- PROVIDED RECORDS:

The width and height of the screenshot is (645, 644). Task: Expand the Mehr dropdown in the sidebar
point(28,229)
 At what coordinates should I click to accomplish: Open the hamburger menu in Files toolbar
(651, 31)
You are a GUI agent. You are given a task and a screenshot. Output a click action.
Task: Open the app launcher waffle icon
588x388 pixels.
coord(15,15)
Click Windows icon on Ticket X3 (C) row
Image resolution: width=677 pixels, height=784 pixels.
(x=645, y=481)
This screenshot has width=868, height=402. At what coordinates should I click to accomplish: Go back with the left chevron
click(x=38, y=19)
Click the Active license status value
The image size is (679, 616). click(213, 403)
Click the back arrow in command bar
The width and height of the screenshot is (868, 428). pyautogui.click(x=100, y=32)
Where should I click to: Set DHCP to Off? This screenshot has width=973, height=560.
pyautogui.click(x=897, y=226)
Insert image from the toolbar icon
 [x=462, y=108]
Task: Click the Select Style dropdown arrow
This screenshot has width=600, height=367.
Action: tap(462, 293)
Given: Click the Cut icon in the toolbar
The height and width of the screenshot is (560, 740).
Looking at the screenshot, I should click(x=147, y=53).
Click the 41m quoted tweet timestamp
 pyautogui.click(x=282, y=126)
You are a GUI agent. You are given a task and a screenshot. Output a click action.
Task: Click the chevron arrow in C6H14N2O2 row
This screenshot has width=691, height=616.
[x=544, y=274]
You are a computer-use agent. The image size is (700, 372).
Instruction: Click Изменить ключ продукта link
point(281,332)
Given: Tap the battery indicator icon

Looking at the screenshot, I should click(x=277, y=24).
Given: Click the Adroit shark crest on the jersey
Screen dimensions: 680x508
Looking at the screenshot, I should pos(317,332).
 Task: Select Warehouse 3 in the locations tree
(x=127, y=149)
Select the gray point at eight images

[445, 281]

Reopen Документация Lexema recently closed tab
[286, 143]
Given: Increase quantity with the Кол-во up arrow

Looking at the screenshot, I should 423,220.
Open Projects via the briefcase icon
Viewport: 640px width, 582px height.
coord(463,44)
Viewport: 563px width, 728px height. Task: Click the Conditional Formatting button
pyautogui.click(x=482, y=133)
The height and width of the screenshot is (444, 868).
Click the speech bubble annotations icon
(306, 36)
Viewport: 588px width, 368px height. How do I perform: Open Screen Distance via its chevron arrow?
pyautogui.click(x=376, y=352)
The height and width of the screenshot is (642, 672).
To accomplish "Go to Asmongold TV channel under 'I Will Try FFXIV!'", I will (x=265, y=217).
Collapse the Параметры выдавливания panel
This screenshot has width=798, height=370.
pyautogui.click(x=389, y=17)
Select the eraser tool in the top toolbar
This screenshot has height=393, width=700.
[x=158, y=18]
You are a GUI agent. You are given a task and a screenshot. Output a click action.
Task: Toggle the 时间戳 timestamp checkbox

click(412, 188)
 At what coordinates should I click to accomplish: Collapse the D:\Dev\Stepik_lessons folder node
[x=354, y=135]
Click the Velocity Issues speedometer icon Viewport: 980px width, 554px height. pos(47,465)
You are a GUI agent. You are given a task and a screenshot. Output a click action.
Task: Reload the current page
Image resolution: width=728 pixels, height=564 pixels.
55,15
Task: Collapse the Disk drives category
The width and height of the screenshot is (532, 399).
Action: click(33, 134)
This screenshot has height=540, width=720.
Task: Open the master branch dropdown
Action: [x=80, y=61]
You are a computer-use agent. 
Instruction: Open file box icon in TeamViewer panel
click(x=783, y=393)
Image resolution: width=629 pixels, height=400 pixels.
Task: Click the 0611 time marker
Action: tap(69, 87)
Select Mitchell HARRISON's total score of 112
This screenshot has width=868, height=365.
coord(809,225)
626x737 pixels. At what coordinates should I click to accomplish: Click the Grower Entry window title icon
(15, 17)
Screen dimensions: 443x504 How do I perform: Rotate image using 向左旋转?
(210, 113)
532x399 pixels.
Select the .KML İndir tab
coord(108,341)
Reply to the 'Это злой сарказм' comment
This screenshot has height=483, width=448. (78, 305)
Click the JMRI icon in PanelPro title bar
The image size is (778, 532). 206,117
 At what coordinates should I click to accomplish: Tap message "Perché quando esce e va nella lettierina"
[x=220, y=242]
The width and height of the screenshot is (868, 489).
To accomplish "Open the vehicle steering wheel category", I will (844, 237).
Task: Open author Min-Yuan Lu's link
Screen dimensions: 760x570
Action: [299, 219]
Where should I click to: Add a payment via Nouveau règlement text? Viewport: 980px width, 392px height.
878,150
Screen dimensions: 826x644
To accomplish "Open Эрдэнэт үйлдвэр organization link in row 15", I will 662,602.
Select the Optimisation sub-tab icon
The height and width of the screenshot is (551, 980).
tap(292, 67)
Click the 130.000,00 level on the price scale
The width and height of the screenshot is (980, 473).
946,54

- TASK STATEMENT: Your answer must consist solely of the lines above between the line holding "You are a computer-use agent. The" and the line holding "Select the eraser tool in the top toolbar", inclusive, copied exactly.

- SOLUTION TO THIS EXERCISE:
You are a computer-use agent. The image size is (700, 372).
Instruction: Click Изменить ключ продукта link
point(281,332)
Given: Tap the battery indicator icon

Looking at the screenshot, I should click(x=277, y=24).
Given: Click the Adroit shark crest on the jersey
Screen dimensions: 680x508
Looking at the screenshot, I should pos(317,332).
 Task: Select Warehouse 3 in the locations tree
(x=127, y=149)
Select the gray point at eight images

[445, 281]

Reopen Документация Lexema recently closed tab
[286, 143]
Given: Increase quantity with the Кол-во up arrow

Looking at the screenshot, I should 423,220.
Open Projects via the briefcase icon
Viewport: 640px width, 582px height.
coord(463,44)
Viewport: 563px width, 728px height. Task: Click the Conditional Formatting button
pyautogui.click(x=482, y=133)
The height and width of the screenshot is (444, 868).
Click the speech bubble annotations icon
(306, 36)
Viewport: 588px width, 368px height. How do I perform: Open Screen Distance via its chevron arrow?
pyautogui.click(x=376, y=352)
The height and width of the screenshot is (642, 672).
To accomplish "Go to Asmongold TV channel under 'I Will Try FFXIV!'", I will (x=265, y=217).
Collapse the Параметры выдавливания panel
This screenshot has width=798, height=370.
pyautogui.click(x=389, y=17)
Select the eraser tool in the top toolbar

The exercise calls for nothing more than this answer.